Personal information
- Full name: Umaru Rahman
- Date of birth: December 15, 1982 (age 42)
- Place of birth: Freetown, Sierra Leone
- Height: 5 ft 11 in (1.80 m)
- Position(s): Striker

Team information
- Current team: East End Lions

Senior career*
- Years: Team / Apps / (Gls)
- 2001–2005: East End Lions
- 2005–2006: Bình Dương F.C.
- 2006–2007: LG-ACB Ha Noi
- 2008–: East End Lions

International career
- 2001–2008: Sierra Leone / 20 / (8)

= Umaru Rahman =

Sierra Leonean footballer

Umaru Rahman (born December 15, 1982, in Freetown, Sierra Leone) commonly known as Gallon Pan is a former Sierra Leonean international footballer, who was a striker and currently played for several clubs, but he is famously remembered for playing for East End Lions.

==Early life==
Rahman was born 1982 in Freetown's suburbs of Fourah Bay to Oku parents.

==Career==
He started his football career in his native Sierra Leone with powerhouse East End Lions in the Sierra Leone National Premier League, where he was the team captain and one of the best players in the premier league.
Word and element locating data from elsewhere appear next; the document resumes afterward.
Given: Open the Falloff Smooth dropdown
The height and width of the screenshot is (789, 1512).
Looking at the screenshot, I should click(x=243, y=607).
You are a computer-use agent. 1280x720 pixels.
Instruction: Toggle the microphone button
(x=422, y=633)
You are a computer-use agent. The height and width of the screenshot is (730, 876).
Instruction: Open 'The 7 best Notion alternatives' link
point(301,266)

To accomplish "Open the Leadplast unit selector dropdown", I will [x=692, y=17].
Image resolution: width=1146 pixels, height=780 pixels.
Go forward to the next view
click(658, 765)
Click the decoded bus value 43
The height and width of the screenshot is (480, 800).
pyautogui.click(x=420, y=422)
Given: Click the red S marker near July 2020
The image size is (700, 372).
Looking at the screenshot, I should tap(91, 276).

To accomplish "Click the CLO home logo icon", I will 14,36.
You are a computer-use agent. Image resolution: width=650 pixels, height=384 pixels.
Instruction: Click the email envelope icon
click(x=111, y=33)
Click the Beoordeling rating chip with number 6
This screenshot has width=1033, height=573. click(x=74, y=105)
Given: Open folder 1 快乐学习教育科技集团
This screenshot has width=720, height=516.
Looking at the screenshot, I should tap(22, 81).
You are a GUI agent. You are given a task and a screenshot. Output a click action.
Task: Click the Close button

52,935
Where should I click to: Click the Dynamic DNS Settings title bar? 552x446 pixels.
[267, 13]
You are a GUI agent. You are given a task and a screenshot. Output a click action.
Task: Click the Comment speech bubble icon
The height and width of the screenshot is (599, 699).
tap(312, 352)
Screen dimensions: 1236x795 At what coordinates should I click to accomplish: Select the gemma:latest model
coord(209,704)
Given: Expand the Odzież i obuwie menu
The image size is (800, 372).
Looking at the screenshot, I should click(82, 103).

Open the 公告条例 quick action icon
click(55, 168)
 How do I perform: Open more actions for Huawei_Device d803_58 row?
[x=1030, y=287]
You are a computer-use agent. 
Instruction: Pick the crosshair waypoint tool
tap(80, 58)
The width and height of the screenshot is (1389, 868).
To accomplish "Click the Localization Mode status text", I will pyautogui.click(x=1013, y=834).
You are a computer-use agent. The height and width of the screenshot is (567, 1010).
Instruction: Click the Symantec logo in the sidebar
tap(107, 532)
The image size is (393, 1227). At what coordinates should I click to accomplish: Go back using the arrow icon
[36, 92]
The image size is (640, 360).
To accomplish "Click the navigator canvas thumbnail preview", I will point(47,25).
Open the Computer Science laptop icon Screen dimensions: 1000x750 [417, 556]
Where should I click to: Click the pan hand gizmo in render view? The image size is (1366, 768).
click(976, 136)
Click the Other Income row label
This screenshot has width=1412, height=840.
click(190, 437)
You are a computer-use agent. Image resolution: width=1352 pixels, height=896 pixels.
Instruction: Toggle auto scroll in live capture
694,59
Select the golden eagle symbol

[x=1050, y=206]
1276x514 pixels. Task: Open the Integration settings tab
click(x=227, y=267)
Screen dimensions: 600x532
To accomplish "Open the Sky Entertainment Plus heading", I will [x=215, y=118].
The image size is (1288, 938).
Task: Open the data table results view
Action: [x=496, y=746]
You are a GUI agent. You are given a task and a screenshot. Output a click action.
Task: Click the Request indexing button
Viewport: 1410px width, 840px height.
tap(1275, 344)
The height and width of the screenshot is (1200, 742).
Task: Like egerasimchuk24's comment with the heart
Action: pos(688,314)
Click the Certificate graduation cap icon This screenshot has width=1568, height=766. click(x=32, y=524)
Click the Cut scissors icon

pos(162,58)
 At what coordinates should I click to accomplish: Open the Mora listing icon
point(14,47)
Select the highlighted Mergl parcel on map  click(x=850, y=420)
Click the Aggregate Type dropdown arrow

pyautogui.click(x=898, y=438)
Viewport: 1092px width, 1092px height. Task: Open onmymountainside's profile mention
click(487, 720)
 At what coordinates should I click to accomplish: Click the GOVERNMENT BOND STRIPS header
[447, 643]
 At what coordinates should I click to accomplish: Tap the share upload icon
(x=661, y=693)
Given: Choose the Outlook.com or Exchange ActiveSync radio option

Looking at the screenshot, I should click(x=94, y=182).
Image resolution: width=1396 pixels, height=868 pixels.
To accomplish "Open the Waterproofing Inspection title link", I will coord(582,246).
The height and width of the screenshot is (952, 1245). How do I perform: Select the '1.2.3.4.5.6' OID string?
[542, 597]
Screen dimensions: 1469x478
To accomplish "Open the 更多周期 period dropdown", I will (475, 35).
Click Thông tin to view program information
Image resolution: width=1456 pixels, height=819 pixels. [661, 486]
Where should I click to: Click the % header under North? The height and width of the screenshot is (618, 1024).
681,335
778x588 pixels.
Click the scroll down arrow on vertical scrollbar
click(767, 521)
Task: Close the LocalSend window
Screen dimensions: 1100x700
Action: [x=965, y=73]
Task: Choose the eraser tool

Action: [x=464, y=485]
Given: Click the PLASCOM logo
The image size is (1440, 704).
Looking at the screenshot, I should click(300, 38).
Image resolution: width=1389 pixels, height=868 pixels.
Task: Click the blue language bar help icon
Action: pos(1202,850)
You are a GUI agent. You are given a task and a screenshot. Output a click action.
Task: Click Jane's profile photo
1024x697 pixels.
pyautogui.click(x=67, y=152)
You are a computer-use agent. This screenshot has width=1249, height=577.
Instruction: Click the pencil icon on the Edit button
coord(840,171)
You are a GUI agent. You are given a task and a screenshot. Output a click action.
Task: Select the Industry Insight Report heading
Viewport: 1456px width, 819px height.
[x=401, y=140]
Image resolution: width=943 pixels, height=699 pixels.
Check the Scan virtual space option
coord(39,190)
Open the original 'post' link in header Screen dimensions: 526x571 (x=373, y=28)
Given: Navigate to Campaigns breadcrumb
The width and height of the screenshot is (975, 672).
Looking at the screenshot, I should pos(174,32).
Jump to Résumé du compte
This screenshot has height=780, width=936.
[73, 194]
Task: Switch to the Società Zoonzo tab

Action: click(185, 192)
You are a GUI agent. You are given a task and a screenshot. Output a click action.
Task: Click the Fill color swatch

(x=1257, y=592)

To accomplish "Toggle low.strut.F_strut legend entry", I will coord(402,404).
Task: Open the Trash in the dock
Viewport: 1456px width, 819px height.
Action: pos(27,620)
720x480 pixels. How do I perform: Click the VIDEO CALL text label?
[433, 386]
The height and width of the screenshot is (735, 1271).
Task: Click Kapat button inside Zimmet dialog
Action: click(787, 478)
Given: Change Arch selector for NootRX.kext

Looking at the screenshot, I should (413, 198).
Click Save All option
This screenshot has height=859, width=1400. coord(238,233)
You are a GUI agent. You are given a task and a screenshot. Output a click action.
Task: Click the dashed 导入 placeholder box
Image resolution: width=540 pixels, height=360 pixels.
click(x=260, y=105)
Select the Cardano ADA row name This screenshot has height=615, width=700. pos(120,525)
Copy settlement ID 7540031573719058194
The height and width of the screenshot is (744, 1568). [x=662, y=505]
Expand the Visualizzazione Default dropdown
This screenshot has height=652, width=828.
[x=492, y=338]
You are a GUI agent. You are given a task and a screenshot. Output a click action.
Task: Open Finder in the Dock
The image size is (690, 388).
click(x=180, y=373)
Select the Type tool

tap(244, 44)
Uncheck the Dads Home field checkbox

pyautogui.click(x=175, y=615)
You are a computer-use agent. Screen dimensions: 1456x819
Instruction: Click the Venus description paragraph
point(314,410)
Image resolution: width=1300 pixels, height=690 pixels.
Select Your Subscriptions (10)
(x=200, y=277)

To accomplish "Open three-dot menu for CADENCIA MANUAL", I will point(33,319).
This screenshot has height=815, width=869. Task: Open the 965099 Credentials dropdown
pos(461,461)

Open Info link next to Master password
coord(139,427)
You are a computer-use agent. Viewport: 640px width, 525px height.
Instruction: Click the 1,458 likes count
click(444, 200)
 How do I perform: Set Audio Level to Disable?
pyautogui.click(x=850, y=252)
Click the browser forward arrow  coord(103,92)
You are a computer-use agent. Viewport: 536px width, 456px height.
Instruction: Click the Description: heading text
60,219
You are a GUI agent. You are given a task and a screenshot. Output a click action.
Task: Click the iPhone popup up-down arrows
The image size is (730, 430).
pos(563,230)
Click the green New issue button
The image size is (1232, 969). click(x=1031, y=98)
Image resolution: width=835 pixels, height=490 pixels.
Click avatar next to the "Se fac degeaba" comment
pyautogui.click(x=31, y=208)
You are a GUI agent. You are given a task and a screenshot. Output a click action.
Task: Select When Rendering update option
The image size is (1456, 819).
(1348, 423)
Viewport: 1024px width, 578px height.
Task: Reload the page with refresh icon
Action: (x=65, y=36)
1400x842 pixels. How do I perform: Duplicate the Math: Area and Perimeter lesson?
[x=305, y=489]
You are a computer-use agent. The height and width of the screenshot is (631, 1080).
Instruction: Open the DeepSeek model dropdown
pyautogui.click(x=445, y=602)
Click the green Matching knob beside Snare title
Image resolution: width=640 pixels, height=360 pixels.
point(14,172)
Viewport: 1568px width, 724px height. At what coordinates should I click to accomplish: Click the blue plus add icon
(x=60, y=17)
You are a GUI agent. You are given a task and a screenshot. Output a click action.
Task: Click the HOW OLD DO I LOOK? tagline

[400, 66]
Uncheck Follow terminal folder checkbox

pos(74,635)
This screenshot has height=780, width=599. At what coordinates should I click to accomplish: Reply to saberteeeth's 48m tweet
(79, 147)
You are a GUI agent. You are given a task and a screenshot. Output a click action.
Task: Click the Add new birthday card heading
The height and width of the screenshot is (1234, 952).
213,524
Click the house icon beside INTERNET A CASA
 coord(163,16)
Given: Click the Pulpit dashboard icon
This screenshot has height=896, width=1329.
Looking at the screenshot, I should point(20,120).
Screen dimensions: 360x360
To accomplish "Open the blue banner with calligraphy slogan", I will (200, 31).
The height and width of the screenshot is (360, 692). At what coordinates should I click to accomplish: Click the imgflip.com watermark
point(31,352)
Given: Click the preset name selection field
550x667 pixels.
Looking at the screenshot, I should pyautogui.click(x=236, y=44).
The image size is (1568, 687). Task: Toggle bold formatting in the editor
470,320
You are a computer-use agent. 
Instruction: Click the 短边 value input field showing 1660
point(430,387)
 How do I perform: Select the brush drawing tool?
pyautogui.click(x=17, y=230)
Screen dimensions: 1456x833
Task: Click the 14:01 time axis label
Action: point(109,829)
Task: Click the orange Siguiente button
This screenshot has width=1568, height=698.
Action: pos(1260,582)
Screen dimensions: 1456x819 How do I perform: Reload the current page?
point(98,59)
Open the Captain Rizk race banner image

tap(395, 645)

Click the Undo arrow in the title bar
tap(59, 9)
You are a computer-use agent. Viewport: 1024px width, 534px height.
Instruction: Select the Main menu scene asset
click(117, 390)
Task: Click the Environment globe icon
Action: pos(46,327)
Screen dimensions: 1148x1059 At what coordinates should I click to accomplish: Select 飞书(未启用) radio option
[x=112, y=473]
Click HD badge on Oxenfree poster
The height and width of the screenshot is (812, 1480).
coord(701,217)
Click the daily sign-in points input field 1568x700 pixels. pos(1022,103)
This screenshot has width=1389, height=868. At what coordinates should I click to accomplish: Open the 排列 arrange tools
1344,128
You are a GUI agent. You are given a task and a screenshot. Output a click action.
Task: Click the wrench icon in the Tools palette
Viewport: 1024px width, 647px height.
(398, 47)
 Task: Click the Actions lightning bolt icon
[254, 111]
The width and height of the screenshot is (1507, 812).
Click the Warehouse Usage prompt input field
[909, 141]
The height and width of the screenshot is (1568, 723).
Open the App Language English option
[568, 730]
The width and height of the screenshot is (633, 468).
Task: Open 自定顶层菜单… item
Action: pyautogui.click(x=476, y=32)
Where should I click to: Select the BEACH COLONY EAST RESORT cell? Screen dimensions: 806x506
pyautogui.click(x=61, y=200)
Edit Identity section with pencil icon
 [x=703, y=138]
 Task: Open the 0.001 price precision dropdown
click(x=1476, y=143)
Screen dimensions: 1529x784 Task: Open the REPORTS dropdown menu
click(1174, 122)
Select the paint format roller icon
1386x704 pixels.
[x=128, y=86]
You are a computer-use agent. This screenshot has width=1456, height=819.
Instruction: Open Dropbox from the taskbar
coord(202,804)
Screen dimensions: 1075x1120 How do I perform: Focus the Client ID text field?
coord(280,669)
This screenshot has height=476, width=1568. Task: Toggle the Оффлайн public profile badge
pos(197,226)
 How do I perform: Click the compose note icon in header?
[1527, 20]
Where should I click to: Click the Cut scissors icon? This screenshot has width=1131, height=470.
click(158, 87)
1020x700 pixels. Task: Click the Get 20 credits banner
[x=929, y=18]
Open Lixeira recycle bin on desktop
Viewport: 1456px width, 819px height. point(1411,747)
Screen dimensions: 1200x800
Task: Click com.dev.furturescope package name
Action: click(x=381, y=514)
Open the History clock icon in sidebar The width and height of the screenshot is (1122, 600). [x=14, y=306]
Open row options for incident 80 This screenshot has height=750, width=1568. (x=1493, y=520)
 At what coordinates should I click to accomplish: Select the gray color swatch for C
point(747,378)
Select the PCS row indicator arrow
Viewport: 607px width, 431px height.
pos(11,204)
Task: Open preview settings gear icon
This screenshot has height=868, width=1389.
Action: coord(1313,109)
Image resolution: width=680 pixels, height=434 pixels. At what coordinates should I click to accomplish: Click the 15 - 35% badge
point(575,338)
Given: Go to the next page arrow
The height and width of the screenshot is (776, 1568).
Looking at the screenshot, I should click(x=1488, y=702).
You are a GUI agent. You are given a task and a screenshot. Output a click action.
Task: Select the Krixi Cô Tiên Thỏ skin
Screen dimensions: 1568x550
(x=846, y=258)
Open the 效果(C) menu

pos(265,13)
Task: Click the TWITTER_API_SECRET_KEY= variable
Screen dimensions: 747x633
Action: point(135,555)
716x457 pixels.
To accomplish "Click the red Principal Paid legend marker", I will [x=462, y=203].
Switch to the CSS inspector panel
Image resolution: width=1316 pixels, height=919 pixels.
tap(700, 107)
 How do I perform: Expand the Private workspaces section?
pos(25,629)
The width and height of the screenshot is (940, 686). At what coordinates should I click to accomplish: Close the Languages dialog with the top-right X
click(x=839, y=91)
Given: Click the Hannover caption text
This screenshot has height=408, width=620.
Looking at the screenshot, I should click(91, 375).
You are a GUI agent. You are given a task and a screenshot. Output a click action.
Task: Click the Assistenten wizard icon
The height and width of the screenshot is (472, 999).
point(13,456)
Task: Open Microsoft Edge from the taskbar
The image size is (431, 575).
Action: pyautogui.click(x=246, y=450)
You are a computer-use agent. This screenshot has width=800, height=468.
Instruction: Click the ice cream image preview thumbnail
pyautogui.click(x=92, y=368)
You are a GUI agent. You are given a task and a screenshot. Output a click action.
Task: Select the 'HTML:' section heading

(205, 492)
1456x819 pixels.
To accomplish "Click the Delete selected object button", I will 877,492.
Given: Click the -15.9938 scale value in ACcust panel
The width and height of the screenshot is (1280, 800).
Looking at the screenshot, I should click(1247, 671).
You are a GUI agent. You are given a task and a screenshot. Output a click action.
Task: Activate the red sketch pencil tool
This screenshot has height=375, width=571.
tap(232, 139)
Rahman signed with top Vietnamese club, Bình Dương F.C. in 2005 and 2006 with LG-ACB Ha Noi.

==International career==
In 2001, Rahman made his senior international debut for Sierra Leone against Liberia in a 2002 FIFA World Cup qualifier played in Monrovia.

Playing Career
- 2000–06 East End Lions (Sierra Leone)
- 2006–07 Bình Dương F.C. (Vietnam)
- 2007–08 LG-ACB Ha Noi (Vietnam)

==Personal life==
Rahman composed a song called Manchester United Celebrate which celebrated Manchester United's Premier League championship 2007–08 season.